= Fully qualified domain name =

Type of Internet domain name

A fully qualified domain name (FQDN), sometimes also called an absolute domain name, is a domain name that specifies its exact location in the tree hierarchy of the Domain Name System (DNS). It specifies all domain levels, including the top-level domain and the root zone. A fully qualified domain name is distinguished by its unambiguous DNS zone location in the hierarchy of DNS labels: it can be interpreted in only one way.

==Definition==

The hierarchy of labels in a fully qualified domain name.

A fully qualified domain name is conventionally written as a list of domain labels separated using the full stop "." character (dot or period). The top of the hierarchy in an FQDN begins with the rightmost label. For instance, in the FQDN somehost.example.com, com is a label directly under the root zone, example is nested under com, and finally somehost is nested under example.com.

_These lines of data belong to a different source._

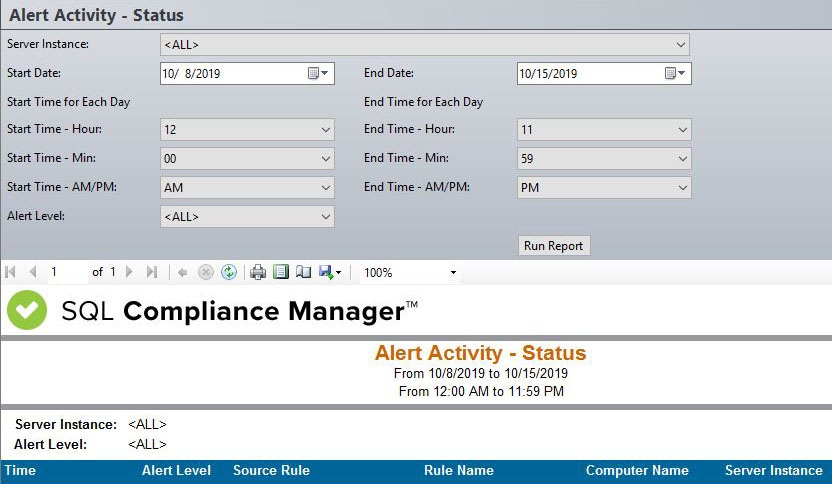Screen dimensions: 832x484
Task: Click the Refresh report icon
Action: (x=229, y=272)
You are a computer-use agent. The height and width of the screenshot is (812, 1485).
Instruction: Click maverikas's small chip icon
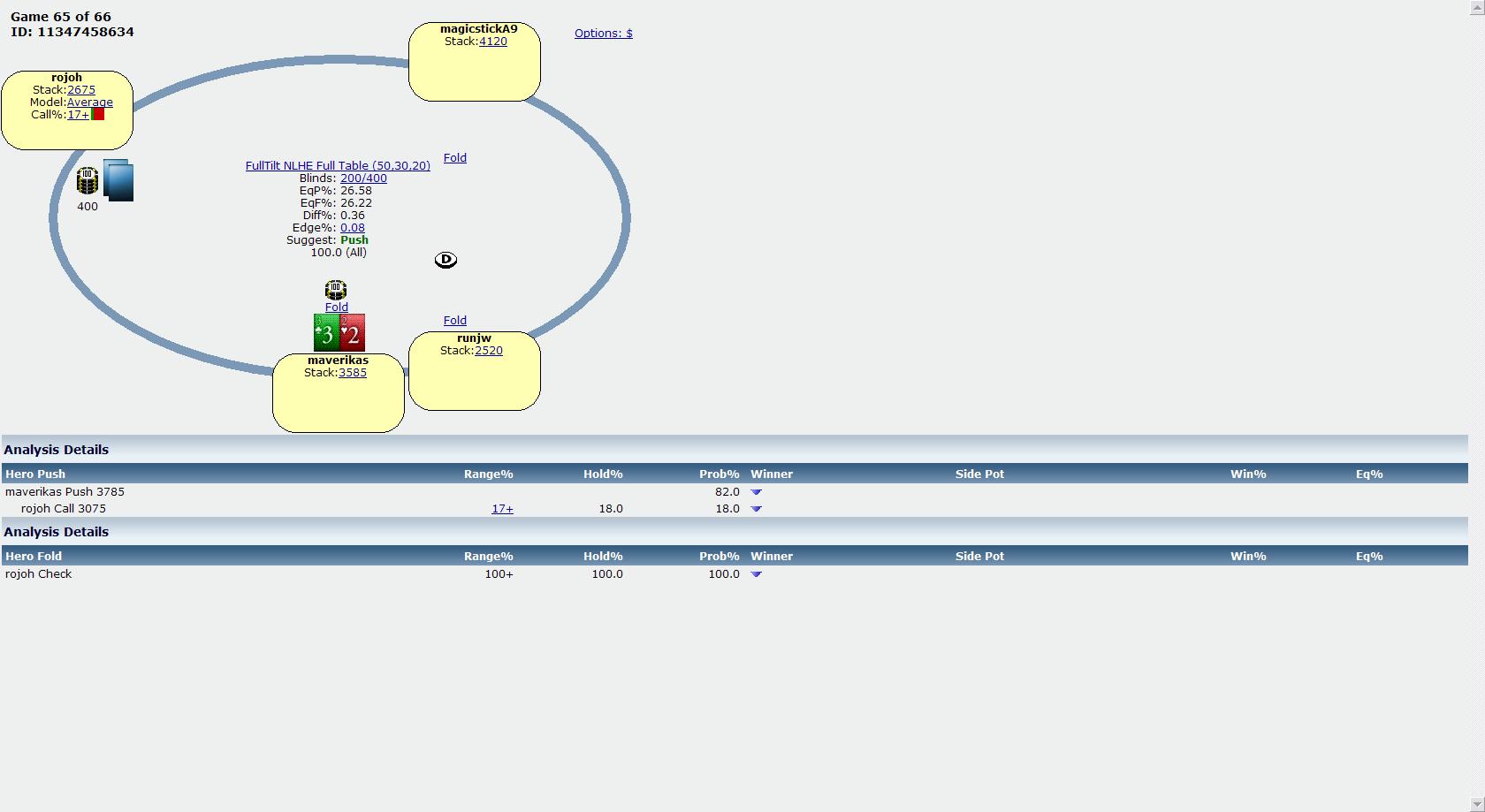(x=336, y=289)
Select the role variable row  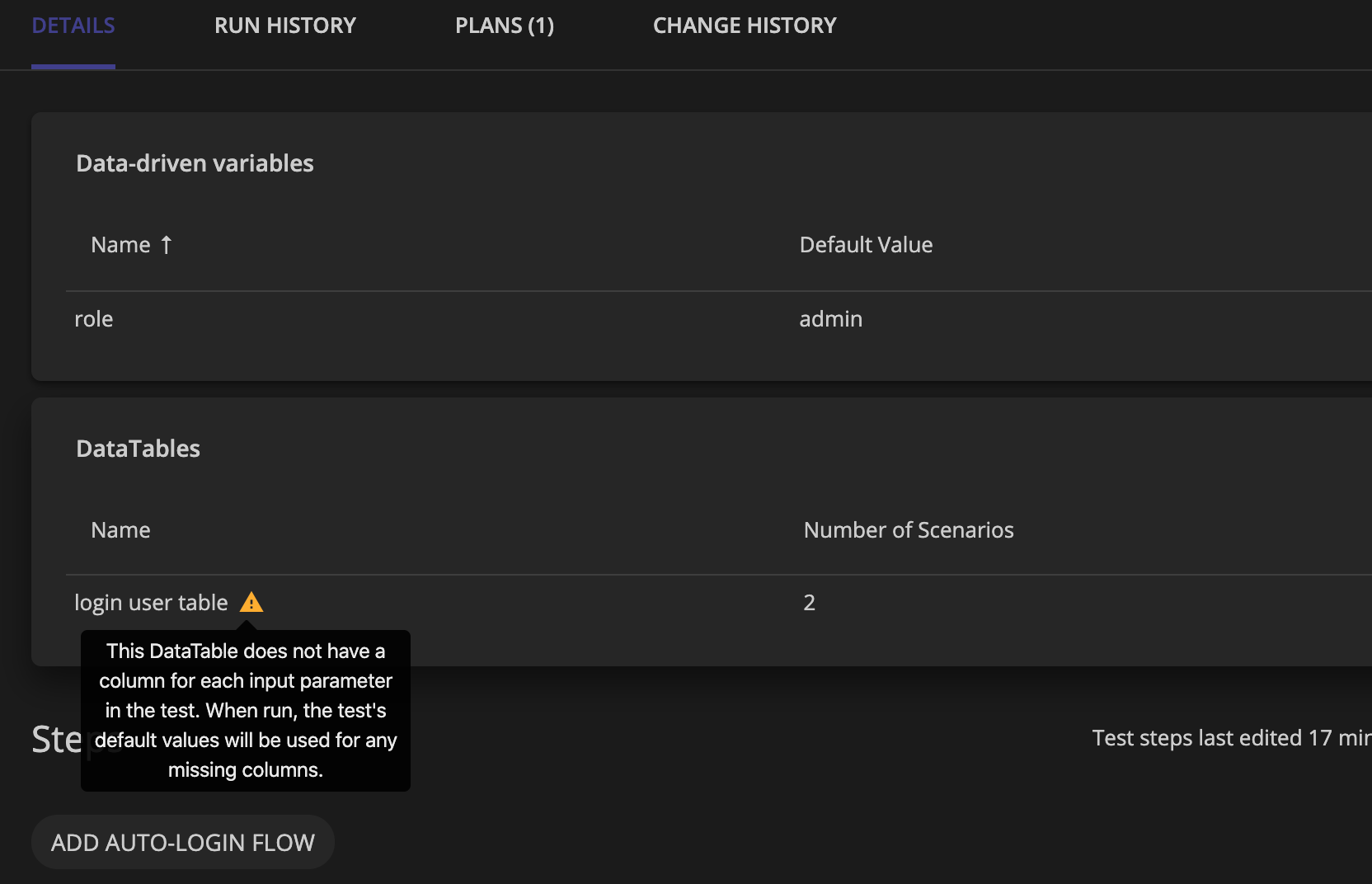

The topmost layer of every domain name is the DNS root zone, which is expressed as an empty label and can be represented in an FQDN with a trailing dot, such as somehost.example.com.. A trailing dot is generally implied and often omitted by most applications. Trailing dots are required by the standard format for DNS zone files, as well as to disambiguate cases where an FQDN does not contain any other label separators, such as the FQDNs for the root zone itself and any top-level domain.

The length of each label must be between 1 and 63 octets, and the full domain name is limited to 255 octets, full stops included.

==Relative domain names==
A relative domain name is a domain name which does not include all labels. It may also be referred to as a partially-qualified domain name, or PQDN. Hostnames can be used as relative domain names.

==Usage==
Dot-separated fully qualified domain names are the primarily used form for human-readable representations of a domain name. Dot-separated domain names are not used in the internal representation of labels in a DNS message but are used to reference domains in some TXT records and can appear in resolver configurations, system hosts files, and URLs.

Web addresses typically use FQDNs to represent the host, as it ensures the address will be interpreted identically on any network. Relative hostnames are allowed by some protocols, including HTTP, but disallowed by others, such as the Simple Mail Transfer Protocol (SMTP).